Good to see you posting again Donna, and yes, great stuff.

Personally, this story is one I've avoided writing about because it hits a little too close to home in some ways. I survived a suicide attempt more by happenstance and instinct than by actual intention.

I have been to where Christine was. I have looked over the edge and I have jumped. I do not know what demons Mike/Christine was wrestling with but I know this: No matter how dark it gets, there is always, always an exit, but it cannot be discovered or found. It cannot be revealed to us by someone else. Each of us must build that door for ourselves.

If there's anything positive to be taken from this at all, I hope it's that people realize that there's always another way to keep living.

Regan DuCasse | December 2, 2009 8:26 PM

Thank, thank you Donna. I'm learning every day about what life must be like for a transperson. I've had the pleasure of knowing friends before transition and after.
I can only imagine still, what tremendous courage and patience it takes. Having said that, I can only hope to be a supportive and understanding friend.
I grieve with you. I grieve for a talented person lost to us now.

Angela Brightfeather | December 2, 2009 8:34 PM

Donna, I am so sorry to hear of this passing and it grieves me deeply that Christine's journey was cut short and so alone. So much like so many of the people in our community that I have met and befriended over the last 45 years of attending endless support group meetings where the same stories are told over and over again.

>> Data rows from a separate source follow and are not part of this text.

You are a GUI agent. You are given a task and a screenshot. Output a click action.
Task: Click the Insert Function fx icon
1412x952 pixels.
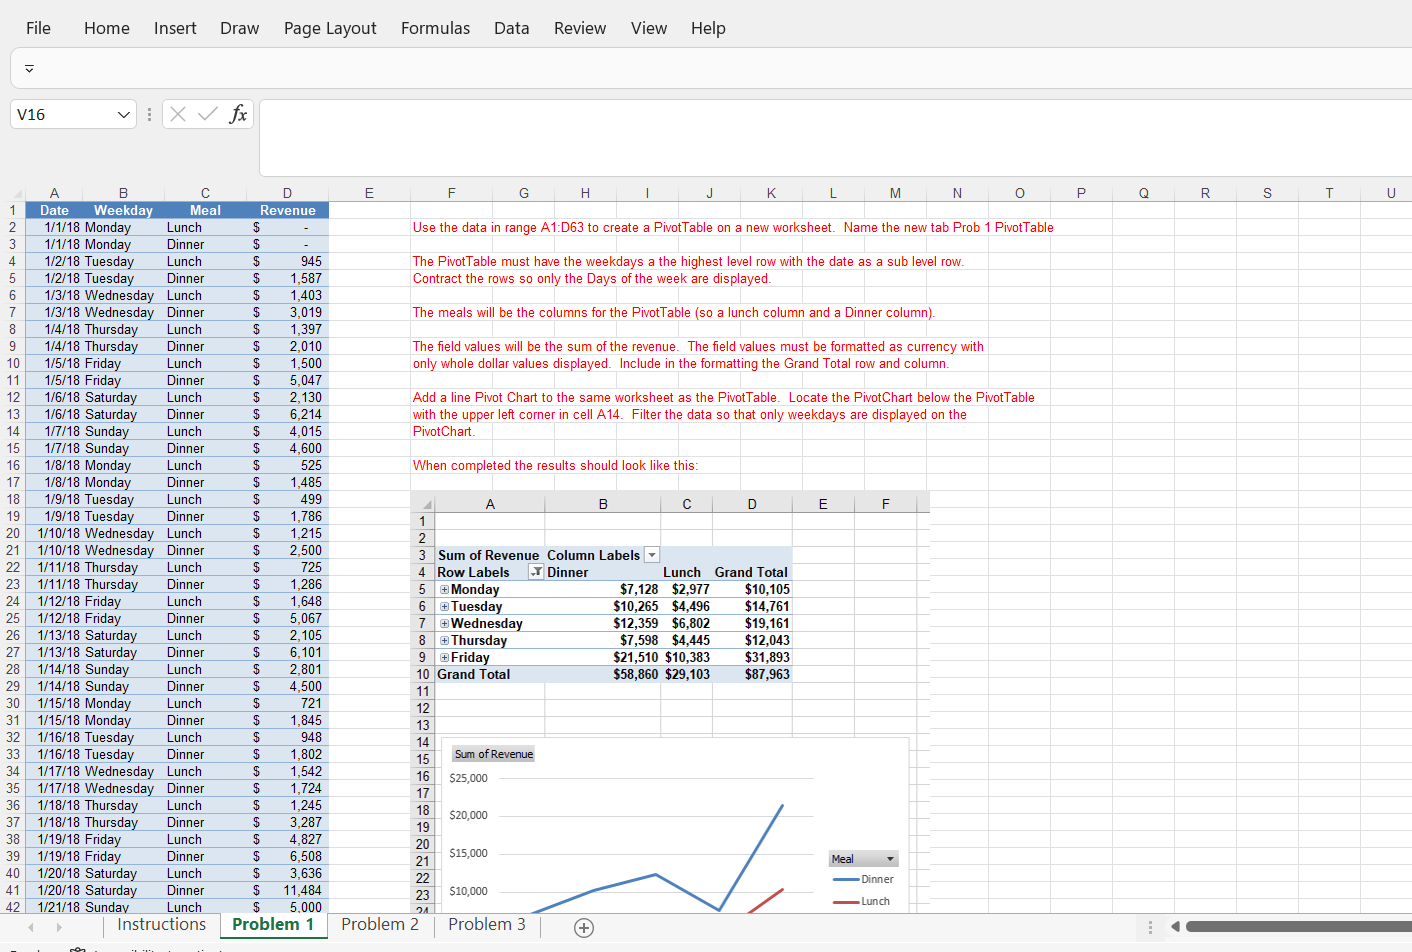click(239, 114)
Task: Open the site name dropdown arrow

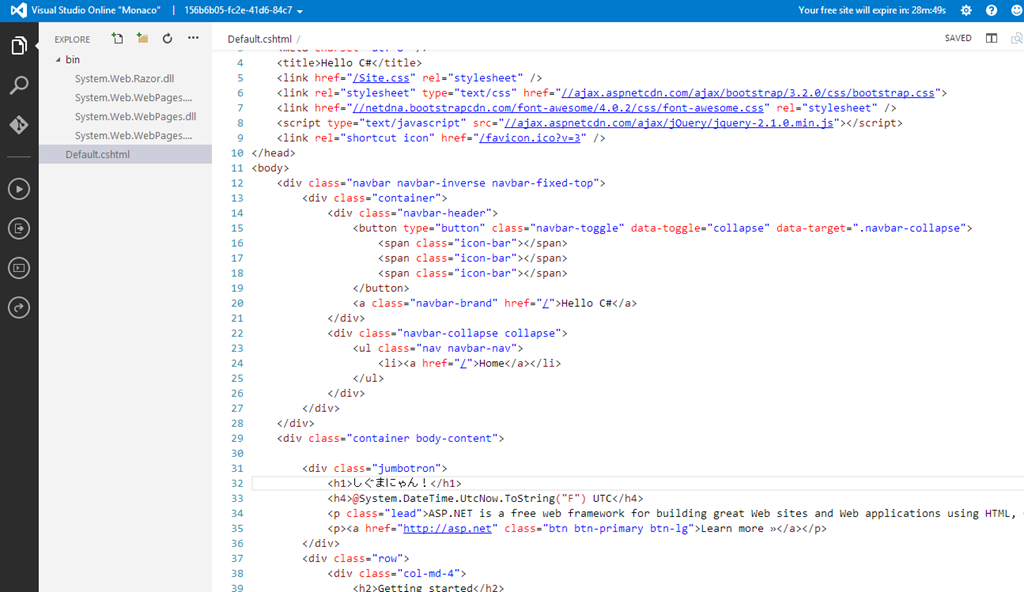Action: pyautogui.click(x=301, y=11)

Often we hear that people are mad at us for being to radical about wanting change in the Transgender Community. Oftentimes being radical is the only respite and attitude that one has to be able to vent their feelings about some of the atrocities that are experienced by our community. From having to listen to name after name and candle after candle being blown out each year at this time at TDOR ceremonies, to going to another support group meeting and hearing the same stories about rejection, always knowing that those who express themselves and their losses, are living candidates for the same thing that happened to Christine. The sense of urgency that courses through the veins of activists, is pumped by the losses that they have experienced like the one you describe. The senseless loss of good people and successes in every other way, courageous people who are just trying to live their lives, hurts so deeply that given any opportunity to scream out against the unfairness of it, any decent person must do just that.

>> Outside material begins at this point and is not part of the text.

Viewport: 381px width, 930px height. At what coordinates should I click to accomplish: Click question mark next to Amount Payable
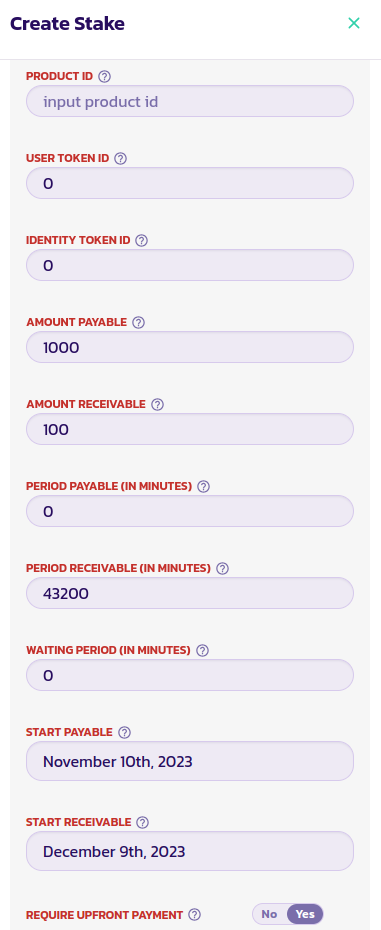[x=138, y=322]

I have often said that for those who do not understand our angst and impatience about things like ENDA and other aids to make our lives a bit easier and stop the carnage, all they have to do is attend a few Trans support group meetings and sit and listen to the palpable loss told about.

I compliment you in being able to express this loss so calmly. After 45 years of this type of experience, I continue to be anxious, outraged and with just as little patience for this as when I first started. It has always been the driving force and the energy behind my involvement as an activist. I wish it were not that way.

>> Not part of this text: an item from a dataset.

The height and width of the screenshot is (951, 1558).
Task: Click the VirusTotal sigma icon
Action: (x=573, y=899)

It's a big mistake for "the community" to jump on and mass celebrate high-profile transitioners merely because they're well known. The reality is, they're just in the beginning stages of their transitions, really don't know that much about the realities of transition nor the community and putting them in the forefront in their fragile place isn't fair either to the people who are looking to them for wisdom (because they really don't have most of the answers) or certainly, groundedness or strength. I have to imagine had Christine been able to deal with her transition in a more low-key way it might have minimized some of the stress in her life.

Thanks for sharing some of your own experience with detransition. People approaching this complex passage need to hear more of those messages that detransition isn't failure, mean you're broken or the end of the line.

The thought to take my own life has occurred to me as a viable option, as it did for Christine. I'm guessing about 90% of all married people I know who transition, lose their wives and children. A lot lose jobs. Countless friends are also lost. Ostracizing, stigmatizing, ignoring, and other symptoms of transphobia are other social forces at play. All of this while depleting the nest egg. Maybe the better question is why don't more commit suicide?

I don't know why you refer to Mike as "Christine." At the time of his death, he wanted to be called Mike and he identified as male. Whatever the reasons behind that decision, it was his decision to make. If I refer to a transitioning person by his/her former name and gender identity, it is considered offensive and disrespectful. I don't know why that same standard should not apply to the above post. Maybe there is a separate standard that applies to trans activists.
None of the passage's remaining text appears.